GAMBLE. No one--except maybe Larson--predicted that Rent would prove exceptional. Indeed, the tiny New York Theater Workshop, where Rent premiered, was struggling to stay afloat in the face of grant reductions from the National Endowment for the Arts and declining donations from local supporters. "I was sitting at my desk, trying to juggle the books to borrow against future grants," says Nancy Kassak Diekmann, NYTW's managing director. Staging Rent, whose $120,000 initial investment and $20,000 weekly operating expenses were higher than anything NYTW had put on before, was a huge gamble.
The gamble paid off when the curtain went up on Feb. 13. The New York Times, The New Yorker, and Time all raved about Rent. Kevin McCollum, Jeffrey Seller, and Alan Gordon, three rookie producers who had collaborated with NYTW and put up $60,000 to help stage the show, rushed to exercise the option they had received in return for their support: the right to move Rent to a bigger stage.
Raising money for Broadway was no problem. "People wanted to invest so badly, we could have raised $35 million," says Gordon. But the producers wanted a Broadway version of Rent with a reasonable cost structure. They budgeted the new production at $3.5 million. Next, they negotiated a bargain rent for the dilapidated 1,150-seat Nederlander Theater. At under $15,000, the weekly rent at the Nederlander is well below the $20,000 the 1,600-seat Palace Theater collects to house Beauty and the Beast. And by using a smaller theater and a smaller set, the producers won the right to keep union musicians and stagehands to a minimum. Rent uses 12 stagehands, compared with 32 for Beauty. The producers also played hardball in negotiating artists' salaries and royalty payments. The upshot: Rent's weekly costs of $250,000 are dwarfed by the $400,000 tab of Beauty and the Beast.
Low costs, of course, don't guarantee success. Indeed, Rent eventually may confront the same problems that have plagued other musicals. Take Tommy, the stage version of The Who's classic album. Despite solid reviews, Tommy, which cost $375,000 a week to stage, turned only a small profit during its two-year run.
TRENDSETTERS. The challenge for Tommy was the same one now facing Rent: audience demographics. "Rent will do great business for 12 to 18 months, guaranteed," says Michael David, one of Tommy's producers. "But as the shine wears off, as it inevitably will, can they effectively replace the anchor Broadway audience with the younger unwashed masses?" Rent needs to reach beyond typical theatergoers and attract what its publicists call "young, affluent trendsetters aged 28 to 50"--people who don't ordinarily attend Broadway shows. To do so, Rent's producers will advertise in novel venues for Broadway shows, including New York jazz and rock radio stations.
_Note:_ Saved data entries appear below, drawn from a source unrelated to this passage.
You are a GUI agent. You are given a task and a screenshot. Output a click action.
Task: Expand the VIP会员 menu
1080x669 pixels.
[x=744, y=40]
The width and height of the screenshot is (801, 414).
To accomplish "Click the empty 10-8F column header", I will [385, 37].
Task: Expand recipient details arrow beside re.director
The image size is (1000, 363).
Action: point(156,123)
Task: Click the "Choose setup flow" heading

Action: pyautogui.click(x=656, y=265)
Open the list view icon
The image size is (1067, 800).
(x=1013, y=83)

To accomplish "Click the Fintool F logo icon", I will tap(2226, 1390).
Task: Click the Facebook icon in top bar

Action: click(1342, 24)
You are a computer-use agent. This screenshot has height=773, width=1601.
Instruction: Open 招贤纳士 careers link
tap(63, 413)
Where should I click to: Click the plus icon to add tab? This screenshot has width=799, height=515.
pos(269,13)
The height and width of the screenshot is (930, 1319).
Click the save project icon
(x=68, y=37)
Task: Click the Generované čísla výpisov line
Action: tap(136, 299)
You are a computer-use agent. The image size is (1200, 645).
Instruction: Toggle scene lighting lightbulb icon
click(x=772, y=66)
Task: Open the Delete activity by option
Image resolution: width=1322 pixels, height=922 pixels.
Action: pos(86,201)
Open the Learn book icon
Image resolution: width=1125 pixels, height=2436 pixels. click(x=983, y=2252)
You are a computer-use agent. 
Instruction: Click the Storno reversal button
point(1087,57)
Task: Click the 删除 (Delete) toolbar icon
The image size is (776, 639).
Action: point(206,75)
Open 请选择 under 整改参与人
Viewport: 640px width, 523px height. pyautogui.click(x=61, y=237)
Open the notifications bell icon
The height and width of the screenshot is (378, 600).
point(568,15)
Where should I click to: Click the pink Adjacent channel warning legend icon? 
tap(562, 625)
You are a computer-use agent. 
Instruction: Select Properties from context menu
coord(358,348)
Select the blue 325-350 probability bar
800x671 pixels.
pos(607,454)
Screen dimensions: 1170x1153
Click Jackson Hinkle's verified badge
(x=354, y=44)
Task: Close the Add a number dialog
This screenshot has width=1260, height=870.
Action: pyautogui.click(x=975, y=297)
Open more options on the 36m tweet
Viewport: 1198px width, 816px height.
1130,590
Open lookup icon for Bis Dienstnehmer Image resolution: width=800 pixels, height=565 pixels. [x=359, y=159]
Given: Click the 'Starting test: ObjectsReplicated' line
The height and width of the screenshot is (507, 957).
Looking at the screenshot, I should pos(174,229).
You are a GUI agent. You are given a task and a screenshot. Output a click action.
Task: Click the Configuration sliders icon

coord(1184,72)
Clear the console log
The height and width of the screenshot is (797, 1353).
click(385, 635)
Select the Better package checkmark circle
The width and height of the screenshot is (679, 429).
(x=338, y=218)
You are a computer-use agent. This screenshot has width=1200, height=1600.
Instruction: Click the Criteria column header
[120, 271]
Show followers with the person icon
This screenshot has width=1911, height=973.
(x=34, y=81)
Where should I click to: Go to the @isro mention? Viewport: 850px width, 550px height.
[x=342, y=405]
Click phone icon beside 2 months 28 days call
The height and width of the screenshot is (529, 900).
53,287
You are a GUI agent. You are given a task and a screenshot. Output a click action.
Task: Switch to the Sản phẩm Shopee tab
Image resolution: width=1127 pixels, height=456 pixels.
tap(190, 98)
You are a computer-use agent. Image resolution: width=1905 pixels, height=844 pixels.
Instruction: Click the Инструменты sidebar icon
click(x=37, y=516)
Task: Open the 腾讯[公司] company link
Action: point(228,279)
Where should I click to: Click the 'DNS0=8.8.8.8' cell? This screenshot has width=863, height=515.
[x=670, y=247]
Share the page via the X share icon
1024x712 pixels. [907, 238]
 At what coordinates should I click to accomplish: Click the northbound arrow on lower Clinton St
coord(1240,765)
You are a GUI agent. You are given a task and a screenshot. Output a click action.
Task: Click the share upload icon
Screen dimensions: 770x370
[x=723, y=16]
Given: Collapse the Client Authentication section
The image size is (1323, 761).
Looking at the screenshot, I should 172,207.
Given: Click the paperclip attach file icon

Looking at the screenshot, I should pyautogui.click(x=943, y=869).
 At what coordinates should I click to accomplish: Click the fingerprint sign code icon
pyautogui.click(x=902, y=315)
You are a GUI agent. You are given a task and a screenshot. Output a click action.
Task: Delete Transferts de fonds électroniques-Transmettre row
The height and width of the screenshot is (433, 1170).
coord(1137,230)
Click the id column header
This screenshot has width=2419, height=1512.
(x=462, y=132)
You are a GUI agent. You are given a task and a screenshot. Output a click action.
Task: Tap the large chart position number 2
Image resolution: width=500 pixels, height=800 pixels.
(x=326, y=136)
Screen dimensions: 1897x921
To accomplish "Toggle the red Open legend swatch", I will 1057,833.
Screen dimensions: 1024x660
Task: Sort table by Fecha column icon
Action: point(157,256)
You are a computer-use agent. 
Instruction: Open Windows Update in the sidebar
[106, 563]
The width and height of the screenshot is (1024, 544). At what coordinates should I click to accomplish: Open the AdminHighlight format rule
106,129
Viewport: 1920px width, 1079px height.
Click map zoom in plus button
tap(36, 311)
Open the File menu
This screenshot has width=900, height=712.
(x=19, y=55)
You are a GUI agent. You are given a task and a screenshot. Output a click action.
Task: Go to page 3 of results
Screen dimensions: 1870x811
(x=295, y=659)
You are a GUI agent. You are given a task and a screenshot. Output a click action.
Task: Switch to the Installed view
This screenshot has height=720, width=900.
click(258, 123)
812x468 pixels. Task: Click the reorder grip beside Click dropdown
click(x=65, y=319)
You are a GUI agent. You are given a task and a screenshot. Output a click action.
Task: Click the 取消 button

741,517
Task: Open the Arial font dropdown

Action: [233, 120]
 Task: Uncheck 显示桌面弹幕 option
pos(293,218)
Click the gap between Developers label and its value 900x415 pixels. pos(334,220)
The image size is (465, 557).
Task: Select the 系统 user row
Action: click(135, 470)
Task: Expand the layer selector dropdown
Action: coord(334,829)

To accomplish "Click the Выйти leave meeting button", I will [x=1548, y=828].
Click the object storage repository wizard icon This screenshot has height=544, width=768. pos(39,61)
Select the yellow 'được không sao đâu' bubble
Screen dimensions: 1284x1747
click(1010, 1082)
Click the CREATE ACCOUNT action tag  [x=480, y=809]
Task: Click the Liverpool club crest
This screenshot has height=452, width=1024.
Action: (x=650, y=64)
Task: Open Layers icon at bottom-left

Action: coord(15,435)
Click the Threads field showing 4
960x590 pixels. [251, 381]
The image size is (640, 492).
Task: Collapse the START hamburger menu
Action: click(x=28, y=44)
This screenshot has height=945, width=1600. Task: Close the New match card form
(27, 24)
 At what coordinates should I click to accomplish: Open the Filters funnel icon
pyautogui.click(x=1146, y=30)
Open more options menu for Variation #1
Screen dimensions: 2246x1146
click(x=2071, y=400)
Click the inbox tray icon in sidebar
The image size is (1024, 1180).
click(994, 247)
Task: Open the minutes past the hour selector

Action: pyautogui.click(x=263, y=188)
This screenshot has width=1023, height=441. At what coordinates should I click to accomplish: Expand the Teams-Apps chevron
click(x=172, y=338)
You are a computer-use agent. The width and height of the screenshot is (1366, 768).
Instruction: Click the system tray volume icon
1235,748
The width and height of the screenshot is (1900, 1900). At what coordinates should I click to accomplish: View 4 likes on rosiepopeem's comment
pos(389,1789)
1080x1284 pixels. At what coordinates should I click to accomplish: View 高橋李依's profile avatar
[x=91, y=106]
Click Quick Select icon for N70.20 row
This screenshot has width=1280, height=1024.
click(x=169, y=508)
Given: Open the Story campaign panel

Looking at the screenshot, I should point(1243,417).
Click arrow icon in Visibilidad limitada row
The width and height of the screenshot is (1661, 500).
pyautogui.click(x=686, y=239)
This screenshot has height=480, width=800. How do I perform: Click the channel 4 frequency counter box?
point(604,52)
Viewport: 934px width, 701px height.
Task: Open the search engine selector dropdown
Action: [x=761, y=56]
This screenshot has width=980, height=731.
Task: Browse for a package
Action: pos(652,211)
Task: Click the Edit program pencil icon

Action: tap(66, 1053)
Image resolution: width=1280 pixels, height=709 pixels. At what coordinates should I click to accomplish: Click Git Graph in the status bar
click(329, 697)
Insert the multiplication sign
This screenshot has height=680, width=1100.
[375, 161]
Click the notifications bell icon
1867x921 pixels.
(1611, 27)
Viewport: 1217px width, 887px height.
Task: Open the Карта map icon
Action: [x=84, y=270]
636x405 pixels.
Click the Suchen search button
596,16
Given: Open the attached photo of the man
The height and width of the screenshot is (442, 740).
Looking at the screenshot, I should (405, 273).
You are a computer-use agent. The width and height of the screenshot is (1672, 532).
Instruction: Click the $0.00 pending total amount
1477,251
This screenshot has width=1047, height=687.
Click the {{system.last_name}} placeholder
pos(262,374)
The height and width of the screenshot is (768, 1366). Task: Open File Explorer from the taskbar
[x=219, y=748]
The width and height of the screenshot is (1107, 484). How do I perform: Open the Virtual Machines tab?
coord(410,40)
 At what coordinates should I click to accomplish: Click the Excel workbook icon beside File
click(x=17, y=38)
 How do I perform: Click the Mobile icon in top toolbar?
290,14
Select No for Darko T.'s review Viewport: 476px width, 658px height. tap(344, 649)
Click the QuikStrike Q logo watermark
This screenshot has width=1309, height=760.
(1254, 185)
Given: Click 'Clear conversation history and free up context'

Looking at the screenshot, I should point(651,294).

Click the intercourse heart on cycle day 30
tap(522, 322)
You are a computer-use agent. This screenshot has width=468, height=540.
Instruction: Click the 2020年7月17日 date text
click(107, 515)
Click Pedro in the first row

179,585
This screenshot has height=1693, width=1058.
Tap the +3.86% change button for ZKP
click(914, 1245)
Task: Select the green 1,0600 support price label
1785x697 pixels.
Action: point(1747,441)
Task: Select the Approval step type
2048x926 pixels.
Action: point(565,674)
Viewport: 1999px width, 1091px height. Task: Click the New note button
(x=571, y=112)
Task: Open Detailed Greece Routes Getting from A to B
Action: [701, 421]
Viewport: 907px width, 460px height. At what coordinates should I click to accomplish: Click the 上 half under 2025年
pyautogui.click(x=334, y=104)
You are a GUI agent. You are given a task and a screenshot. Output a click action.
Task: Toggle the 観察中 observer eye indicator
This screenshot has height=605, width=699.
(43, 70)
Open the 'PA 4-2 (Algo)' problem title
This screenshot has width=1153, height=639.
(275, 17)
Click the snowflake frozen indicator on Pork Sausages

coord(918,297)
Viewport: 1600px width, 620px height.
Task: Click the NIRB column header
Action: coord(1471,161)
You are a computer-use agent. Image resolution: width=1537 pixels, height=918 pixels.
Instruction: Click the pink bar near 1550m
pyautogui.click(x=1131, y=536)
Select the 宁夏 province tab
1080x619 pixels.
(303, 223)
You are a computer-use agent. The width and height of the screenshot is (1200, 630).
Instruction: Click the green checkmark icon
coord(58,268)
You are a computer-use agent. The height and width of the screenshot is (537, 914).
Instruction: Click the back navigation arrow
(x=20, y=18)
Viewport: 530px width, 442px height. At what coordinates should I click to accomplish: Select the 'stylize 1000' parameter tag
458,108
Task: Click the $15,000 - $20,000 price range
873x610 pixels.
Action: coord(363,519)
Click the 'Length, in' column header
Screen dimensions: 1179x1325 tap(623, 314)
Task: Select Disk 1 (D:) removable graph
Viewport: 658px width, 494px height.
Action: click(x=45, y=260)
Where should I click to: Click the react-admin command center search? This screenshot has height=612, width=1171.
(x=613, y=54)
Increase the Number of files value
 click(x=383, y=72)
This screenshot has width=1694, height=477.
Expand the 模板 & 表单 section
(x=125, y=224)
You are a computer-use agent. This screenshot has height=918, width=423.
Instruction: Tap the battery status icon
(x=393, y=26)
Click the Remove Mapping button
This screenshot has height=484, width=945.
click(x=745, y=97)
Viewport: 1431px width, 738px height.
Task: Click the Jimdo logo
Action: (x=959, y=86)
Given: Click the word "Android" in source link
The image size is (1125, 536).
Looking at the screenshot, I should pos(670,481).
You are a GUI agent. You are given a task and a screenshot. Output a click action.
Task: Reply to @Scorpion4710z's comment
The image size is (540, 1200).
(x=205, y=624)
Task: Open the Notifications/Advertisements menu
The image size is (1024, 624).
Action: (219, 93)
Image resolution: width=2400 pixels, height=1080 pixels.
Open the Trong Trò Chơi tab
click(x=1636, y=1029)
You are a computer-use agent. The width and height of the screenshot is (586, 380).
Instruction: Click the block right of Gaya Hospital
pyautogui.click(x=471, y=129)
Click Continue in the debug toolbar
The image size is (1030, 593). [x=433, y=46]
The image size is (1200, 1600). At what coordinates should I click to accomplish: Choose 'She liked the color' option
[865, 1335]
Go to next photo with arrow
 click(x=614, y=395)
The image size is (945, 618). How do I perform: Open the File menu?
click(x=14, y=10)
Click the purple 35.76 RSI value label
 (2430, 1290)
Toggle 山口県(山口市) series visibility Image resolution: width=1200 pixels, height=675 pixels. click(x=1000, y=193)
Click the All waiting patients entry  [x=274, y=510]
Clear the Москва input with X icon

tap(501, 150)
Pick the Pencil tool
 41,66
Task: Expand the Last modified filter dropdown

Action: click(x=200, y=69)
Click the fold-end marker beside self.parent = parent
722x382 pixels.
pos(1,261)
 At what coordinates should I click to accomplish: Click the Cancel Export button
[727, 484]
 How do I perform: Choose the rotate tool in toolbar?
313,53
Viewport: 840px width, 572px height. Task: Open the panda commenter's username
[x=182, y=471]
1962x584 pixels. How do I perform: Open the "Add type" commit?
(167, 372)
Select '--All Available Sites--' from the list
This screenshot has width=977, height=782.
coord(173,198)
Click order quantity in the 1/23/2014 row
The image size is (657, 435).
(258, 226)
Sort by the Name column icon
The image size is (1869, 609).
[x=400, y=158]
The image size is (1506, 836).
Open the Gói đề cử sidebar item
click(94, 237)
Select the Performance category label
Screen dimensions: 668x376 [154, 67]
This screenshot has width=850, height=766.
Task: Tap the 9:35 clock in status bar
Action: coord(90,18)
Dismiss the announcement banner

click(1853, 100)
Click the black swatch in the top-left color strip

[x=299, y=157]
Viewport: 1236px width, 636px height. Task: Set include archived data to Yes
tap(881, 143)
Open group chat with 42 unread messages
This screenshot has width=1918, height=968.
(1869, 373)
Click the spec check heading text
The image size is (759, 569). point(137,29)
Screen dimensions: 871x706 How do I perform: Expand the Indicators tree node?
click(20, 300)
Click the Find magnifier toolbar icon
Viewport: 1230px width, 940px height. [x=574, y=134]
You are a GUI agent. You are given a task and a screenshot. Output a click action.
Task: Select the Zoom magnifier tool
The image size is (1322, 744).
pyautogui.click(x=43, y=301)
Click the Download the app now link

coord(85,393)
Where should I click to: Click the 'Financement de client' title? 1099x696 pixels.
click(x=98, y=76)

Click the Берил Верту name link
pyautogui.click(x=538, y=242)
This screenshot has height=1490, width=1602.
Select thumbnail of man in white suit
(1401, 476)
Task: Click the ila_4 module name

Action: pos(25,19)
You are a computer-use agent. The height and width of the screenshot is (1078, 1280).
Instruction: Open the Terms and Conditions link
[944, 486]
Will that be enough to sell the show? Maybe, maybe not. But Rent is far better positioned than the average Broadway production to weather any slowdown in attendance. As of Apr. 23, advance sales totaled $3 million, and Rent's producers think they can recoup their costs and start turning a profit within six months--much faster than the year or more it took Beauty and the Beast's producers to cover their investment. The preliminary reviews: This low-rent operation may have a long lease on life.